One of the day's most detailed discussions centered on the issue of insurance for jockeys. Dennis Egan, chief executive of the Irish Turf Club and the conference chairman, put forth three proposals specifically relating to jockeys who travel to countries outside their home base to race. There is a critical need, said Egan, for jockeys to travel with insurance in the event that they are injured, if only so they have the resources to return to their home country. He called for racing jurisdictions to require as a condition of licensing that jockeys carry a minimum level of travel insurance; that they be required to maintain a minimum level of travel insurance; and that the minimum level should be agreed upon internationally.

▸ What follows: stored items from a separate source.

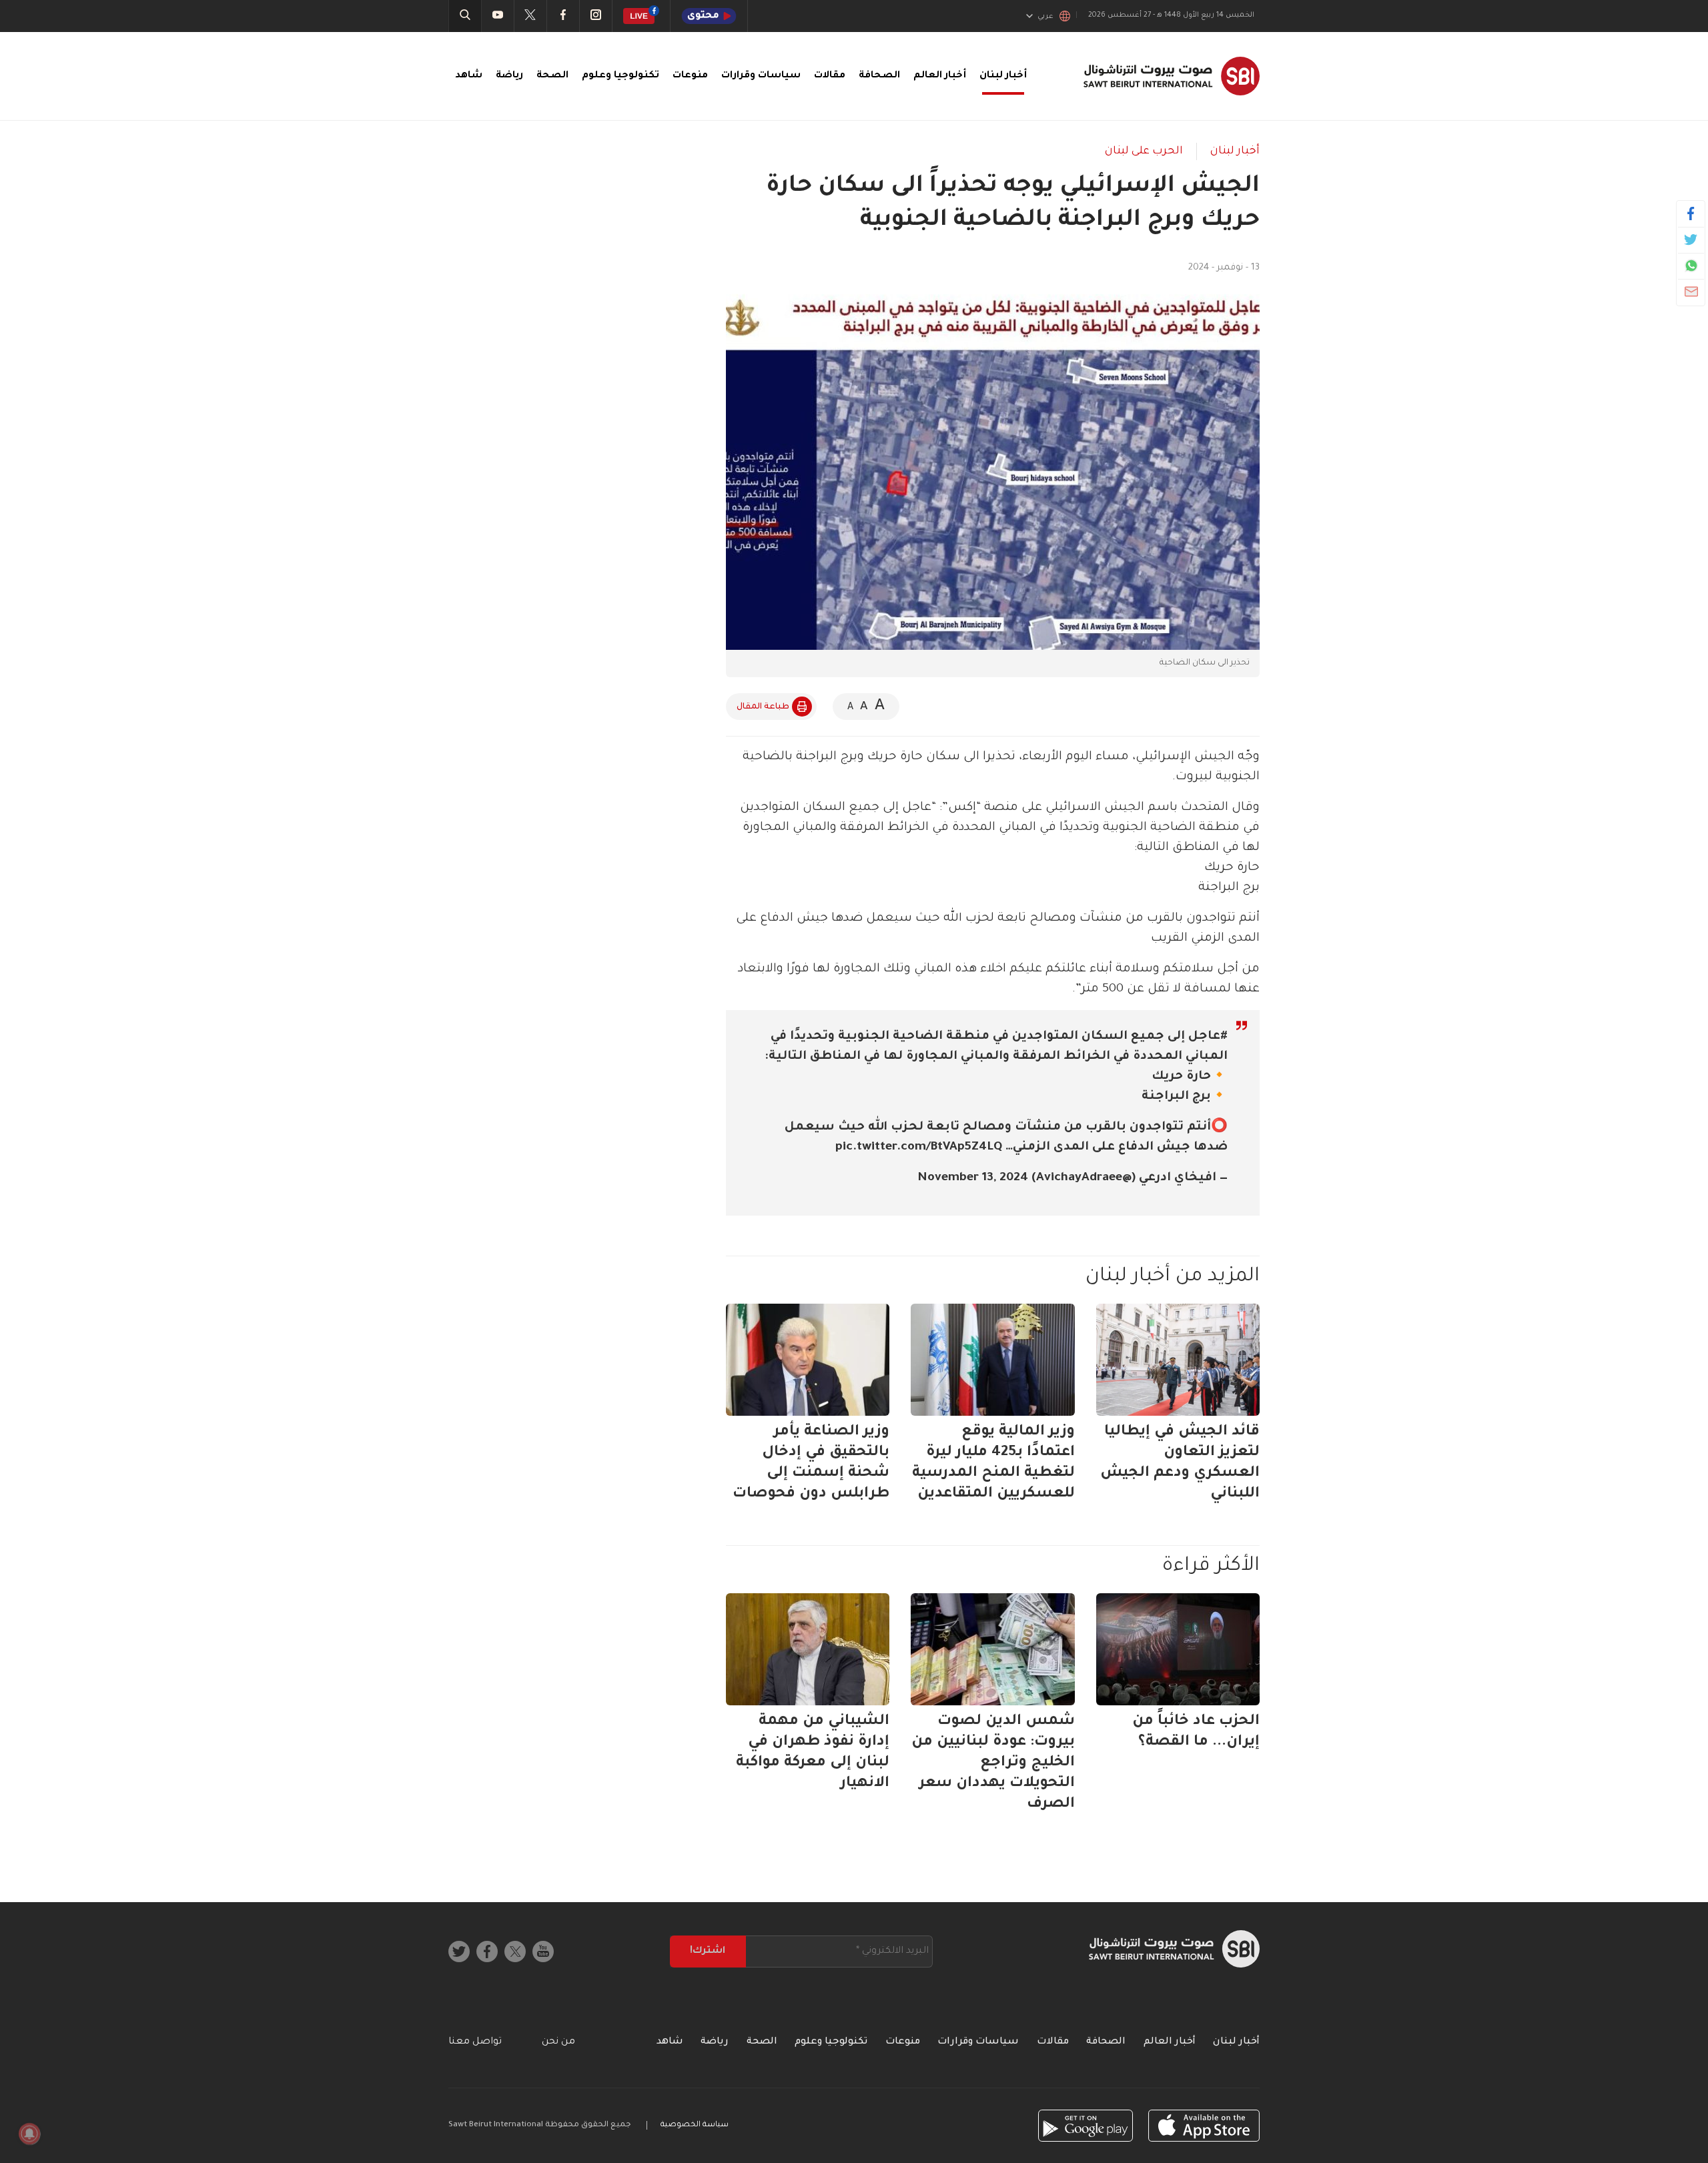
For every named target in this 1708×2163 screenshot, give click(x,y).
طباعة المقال (763, 707)
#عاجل (1208, 1036)
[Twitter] (1691, 239)
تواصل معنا (475, 2042)
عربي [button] (1045, 17)
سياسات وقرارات (761, 76)
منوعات (690, 76)
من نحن (558, 2042)
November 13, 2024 (972, 1178)
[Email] (1691, 291)
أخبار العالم (939, 76)
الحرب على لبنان (1144, 151)
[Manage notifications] (29, 2133)
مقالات (829, 76)
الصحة (552, 76)
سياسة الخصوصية (695, 2125)
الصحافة (879, 76)
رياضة (509, 76)
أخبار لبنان (1003, 76)
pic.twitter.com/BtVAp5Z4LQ (918, 1147)
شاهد (468, 76)
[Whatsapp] (1691, 265)
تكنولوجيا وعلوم (620, 76)
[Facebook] (1691, 213)
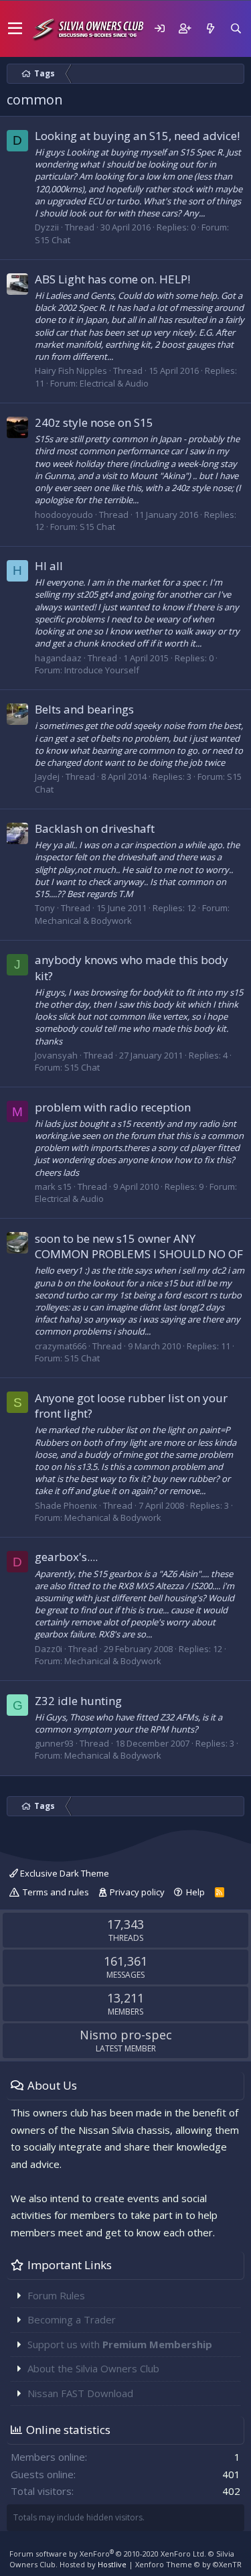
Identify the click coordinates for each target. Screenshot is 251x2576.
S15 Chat (52, 240)
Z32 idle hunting (78, 1700)
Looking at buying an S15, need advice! (137, 135)
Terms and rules (56, 1892)
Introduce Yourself (101, 670)
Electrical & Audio (114, 383)
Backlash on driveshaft (95, 828)
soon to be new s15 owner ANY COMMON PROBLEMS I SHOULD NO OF (139, 1246)
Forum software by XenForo (107, 2554)
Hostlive (112, 2564)
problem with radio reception (113, 1107)
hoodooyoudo (64, 515)
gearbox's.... (66, 1556)
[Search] (235, 28)
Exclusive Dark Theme (63, 1873)
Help (195, 1892)
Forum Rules (56, 2295)
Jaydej (47, 776)
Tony (45, 908)
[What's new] (210, 28)
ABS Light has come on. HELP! (112, 279)
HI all (49, 565)
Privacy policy (137, 1892)
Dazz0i (48, 1649)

While most of those present expressed support for the proposals, several participants declined to endorse them wholly, citing the lack of information about the availability of such insurance and its cost.
Terry Meyocks, the national manager of the Jockeys' Guild, was among those who pressed for more information before endorsing the proposals, but he was unstinting in his criticism of jockeys' situation in this country, as compared to their international counterparts.
"We're behind the eight ball," he said, noting that several organizations that exist to support injured jockeys, such as The Jockey Club Safety Net Foundation and the Permanently Disabled Jockeys Fund, rely on fundraising initiatives and donations and lack a reliable, permanent funding stream. The need for such funding is illustrated, he said, by the case of paralyzed jockey Jacky Martin, whose medical expenses far exceed his resources and those provided to him by jockeys' organizations.
Meyocks also said that U.S. mount fees are lower than they are in the rest of the world, an assertion supported by Paul Struthers of Great Britain's Professional Jockeys Association.
"Our concerns [in Great Britain]," Struthers said, "pale in comparison [to those in the U.S.]."
The conference continues on Saturday with scheduled presentations on nutrition and hydration, synthetic surfaces, and safety equipment.